Posted on Sat 15 June 2019 in Posts

In this post, I briefly describe my experience in setting up training with PyTorch.

Introduction

PyTorch is an extremely useful and convenient framework for deep learning. When it comes to working on a deep learning project, I am more comfortable with PyTorch rather than TensorFlow.

In this quick post, I would like to show how one can go about building a custom training loop, something that I struggled when I was getting started. It is a useful skill to be able to build the training loop on your own because that can help you understand better what happens under the hood of a deep learning package that abstracts a lot of nuts and bolts away from the end-user.

The Overview of Training

When one trains a network, we need to follow a certain paradigm.

First, set the model into training mode.

Second, start iterating through the training set.

For every batch we must:

compute the output of the network
compute the loss
get gradients
start descending using the optimizer

This last step we acknowledge that the method for optimization of our model is based on a gradient descent. It can be eqither Adam, SGD, or any other (RAdam is the brand new one which seems to beat state of the art).

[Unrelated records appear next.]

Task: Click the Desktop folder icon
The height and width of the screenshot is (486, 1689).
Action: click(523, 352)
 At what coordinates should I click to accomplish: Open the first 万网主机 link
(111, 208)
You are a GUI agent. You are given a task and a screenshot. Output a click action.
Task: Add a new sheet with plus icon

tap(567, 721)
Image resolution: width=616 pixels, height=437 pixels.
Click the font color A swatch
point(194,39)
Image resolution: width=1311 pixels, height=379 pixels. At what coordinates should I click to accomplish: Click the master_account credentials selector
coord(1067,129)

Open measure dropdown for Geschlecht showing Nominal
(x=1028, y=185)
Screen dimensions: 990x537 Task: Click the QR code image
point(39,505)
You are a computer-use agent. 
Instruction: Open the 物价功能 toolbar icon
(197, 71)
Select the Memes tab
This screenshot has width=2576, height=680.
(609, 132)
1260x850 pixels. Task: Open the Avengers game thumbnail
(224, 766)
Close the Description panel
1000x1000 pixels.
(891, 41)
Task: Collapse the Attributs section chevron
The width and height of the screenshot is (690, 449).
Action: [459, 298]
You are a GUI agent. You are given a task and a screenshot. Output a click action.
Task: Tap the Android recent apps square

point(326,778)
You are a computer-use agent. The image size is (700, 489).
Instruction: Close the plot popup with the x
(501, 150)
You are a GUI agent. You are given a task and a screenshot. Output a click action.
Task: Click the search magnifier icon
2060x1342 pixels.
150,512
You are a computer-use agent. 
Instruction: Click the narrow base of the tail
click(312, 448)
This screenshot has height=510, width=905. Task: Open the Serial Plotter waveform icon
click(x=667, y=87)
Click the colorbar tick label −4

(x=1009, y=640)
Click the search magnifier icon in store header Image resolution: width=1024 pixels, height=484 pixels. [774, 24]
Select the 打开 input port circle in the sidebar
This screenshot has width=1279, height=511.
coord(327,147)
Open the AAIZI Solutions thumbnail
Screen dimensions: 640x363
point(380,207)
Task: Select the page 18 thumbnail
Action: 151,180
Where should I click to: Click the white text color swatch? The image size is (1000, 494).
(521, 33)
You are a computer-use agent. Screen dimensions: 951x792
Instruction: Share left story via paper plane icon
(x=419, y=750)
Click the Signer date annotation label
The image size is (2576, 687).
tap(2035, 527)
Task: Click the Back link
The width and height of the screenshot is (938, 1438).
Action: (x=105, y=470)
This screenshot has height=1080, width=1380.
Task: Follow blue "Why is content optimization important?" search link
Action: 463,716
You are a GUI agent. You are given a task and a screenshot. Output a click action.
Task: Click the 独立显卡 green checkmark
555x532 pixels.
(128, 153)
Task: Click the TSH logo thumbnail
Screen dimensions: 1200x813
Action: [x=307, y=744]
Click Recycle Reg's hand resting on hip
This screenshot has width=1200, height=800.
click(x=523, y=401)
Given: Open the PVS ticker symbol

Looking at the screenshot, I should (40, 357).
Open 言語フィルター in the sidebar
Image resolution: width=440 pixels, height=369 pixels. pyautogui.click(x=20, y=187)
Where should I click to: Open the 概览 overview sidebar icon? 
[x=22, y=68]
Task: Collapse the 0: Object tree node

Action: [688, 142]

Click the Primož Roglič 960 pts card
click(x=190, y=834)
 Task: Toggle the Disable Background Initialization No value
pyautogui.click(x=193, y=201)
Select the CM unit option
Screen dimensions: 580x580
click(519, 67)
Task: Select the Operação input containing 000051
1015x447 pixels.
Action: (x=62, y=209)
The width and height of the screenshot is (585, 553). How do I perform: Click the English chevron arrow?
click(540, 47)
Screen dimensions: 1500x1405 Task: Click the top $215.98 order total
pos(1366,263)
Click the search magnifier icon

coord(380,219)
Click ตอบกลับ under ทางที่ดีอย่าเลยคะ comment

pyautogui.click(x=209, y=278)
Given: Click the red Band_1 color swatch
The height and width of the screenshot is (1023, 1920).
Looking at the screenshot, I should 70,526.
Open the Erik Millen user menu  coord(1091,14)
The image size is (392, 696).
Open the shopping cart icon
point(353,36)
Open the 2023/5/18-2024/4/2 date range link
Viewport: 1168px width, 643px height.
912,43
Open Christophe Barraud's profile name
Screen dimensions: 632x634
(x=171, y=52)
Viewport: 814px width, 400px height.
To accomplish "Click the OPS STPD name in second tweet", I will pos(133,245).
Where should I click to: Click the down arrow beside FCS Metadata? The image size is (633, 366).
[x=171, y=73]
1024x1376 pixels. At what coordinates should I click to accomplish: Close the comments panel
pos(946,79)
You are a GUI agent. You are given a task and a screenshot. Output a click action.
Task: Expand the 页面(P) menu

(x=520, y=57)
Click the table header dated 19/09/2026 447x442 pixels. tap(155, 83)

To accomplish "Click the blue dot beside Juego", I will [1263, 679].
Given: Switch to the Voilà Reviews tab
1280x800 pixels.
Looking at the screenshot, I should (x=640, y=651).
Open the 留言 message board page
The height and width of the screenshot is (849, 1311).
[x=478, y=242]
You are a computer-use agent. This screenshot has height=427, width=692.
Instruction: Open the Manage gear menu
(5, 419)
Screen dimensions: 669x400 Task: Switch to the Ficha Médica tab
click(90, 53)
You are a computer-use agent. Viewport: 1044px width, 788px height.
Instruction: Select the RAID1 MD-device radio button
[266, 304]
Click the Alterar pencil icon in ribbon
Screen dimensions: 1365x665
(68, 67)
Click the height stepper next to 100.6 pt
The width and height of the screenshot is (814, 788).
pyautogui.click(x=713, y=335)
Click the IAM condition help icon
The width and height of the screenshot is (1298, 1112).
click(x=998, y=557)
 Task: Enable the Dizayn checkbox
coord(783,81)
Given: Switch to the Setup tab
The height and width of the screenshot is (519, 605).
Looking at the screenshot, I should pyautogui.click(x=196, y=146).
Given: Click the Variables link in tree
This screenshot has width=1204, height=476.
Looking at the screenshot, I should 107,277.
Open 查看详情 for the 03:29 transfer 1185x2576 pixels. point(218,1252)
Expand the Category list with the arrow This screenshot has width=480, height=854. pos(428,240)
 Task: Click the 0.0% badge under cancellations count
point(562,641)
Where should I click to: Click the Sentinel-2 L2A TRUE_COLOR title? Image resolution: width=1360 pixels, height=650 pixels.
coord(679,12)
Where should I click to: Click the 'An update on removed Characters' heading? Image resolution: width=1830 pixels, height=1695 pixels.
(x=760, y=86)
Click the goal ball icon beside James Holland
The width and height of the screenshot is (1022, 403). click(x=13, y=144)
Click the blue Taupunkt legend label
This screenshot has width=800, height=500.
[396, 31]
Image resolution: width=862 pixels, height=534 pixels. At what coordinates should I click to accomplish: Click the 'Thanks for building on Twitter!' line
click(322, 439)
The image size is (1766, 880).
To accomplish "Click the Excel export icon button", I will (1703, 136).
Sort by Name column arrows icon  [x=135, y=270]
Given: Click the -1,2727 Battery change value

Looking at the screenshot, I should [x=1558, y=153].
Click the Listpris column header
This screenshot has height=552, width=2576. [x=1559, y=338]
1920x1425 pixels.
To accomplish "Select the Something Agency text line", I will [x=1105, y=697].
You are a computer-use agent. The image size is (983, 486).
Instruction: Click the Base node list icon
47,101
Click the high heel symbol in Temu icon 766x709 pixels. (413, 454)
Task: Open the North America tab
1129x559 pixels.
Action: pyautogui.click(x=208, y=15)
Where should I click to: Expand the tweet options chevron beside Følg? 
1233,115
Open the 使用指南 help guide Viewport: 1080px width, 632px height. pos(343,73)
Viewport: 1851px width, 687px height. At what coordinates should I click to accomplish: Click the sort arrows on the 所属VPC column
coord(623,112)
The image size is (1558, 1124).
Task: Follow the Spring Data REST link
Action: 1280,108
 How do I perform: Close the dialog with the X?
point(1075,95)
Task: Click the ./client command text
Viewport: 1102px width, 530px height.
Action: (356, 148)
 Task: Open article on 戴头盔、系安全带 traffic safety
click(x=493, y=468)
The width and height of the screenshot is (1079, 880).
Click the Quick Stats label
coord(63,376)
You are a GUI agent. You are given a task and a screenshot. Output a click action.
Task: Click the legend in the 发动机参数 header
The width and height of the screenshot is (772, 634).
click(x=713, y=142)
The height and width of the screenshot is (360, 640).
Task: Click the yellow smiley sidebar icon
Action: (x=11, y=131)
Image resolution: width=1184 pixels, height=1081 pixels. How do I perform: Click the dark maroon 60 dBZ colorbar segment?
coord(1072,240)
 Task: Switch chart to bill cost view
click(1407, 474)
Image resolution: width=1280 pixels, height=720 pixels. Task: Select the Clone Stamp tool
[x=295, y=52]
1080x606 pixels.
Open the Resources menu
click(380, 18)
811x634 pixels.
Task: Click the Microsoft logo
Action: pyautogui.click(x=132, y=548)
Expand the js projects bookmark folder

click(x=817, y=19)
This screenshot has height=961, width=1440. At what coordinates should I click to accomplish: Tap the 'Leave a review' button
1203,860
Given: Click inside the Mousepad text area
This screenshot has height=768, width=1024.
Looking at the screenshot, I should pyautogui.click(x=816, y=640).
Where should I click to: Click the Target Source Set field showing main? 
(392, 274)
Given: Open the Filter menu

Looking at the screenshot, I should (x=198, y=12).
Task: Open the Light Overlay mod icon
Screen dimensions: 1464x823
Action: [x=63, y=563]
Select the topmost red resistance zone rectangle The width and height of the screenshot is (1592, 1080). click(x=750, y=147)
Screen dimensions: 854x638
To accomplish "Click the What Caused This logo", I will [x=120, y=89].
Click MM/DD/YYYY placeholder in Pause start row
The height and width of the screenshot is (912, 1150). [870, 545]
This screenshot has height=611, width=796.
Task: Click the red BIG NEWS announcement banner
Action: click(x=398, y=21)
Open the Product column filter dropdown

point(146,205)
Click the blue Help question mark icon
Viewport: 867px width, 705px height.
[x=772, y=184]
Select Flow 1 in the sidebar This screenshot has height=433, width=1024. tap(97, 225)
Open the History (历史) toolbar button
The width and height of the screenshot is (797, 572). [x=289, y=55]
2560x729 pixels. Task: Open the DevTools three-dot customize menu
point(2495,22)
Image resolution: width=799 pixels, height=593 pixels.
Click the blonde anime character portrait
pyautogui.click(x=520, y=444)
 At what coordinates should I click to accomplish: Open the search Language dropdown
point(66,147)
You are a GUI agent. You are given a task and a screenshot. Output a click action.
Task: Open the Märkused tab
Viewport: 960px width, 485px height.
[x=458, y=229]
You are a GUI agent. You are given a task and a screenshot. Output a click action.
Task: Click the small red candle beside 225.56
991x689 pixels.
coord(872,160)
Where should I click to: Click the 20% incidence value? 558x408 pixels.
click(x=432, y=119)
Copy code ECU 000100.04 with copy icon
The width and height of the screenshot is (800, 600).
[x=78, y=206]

In code, we can put it in the form like this:

def train(epoch):
  model.train()  # preparing model for training
  for batch in training_set:
    x, y = batch  # unpack the batch
    # the step below is necessary so that we update the gradient only pertinent to the current batch
    optimizer.zero_grad()
    # compute the output
    output = model(x.cuda())
    # calculate the loss function
    loss = criterion(output, y.cuda())
    # calculate the gradient using backpropagation
    loss.backward()
    # take a step with the optimizer
    optimizer.step()

A Trick for Better Training with Lower Memory

A small batch can result in a small gradient. This, in turn, leads to a problem called vanishing gradient problem: the value is so small, computer simple treats it as zero (underflow). To avoid it, a trick of accumulating gradient as you iterate through the dataset. I saw a practical implementation in this discussion.

def train_accumulate(epoch, accumulation_step = 1):
  model.eval()  # preparing model for training
  for idx, batch in enumerate(training_set):
    x, y = batch  # unpack the batch
    # compute the output
    output = model(x.cuda())
    # calculate the loss function
    loss = criterion(output, y.cuda())
    # calculate the gradient using backpropagation
    loss.backward()
    if idx%accumulation_step==0:
      # take a step with the optimizer once
      # we accumulated enough gradients
      optimizer.step()
      optimizer.zero_grad()

In Closing: abstracting training loop

In this post I summarized my experience in building a training loop for PyTorch. Lately, I have been using a more abstracted way of training through Catalyst. It is a great tool for higher level abstraction during training and a lot of hardwork has been done to take away the hard part of training.

Nevertheless, both, I believe, are equally important: the abstract and the explicit methods.

Thanks for reading!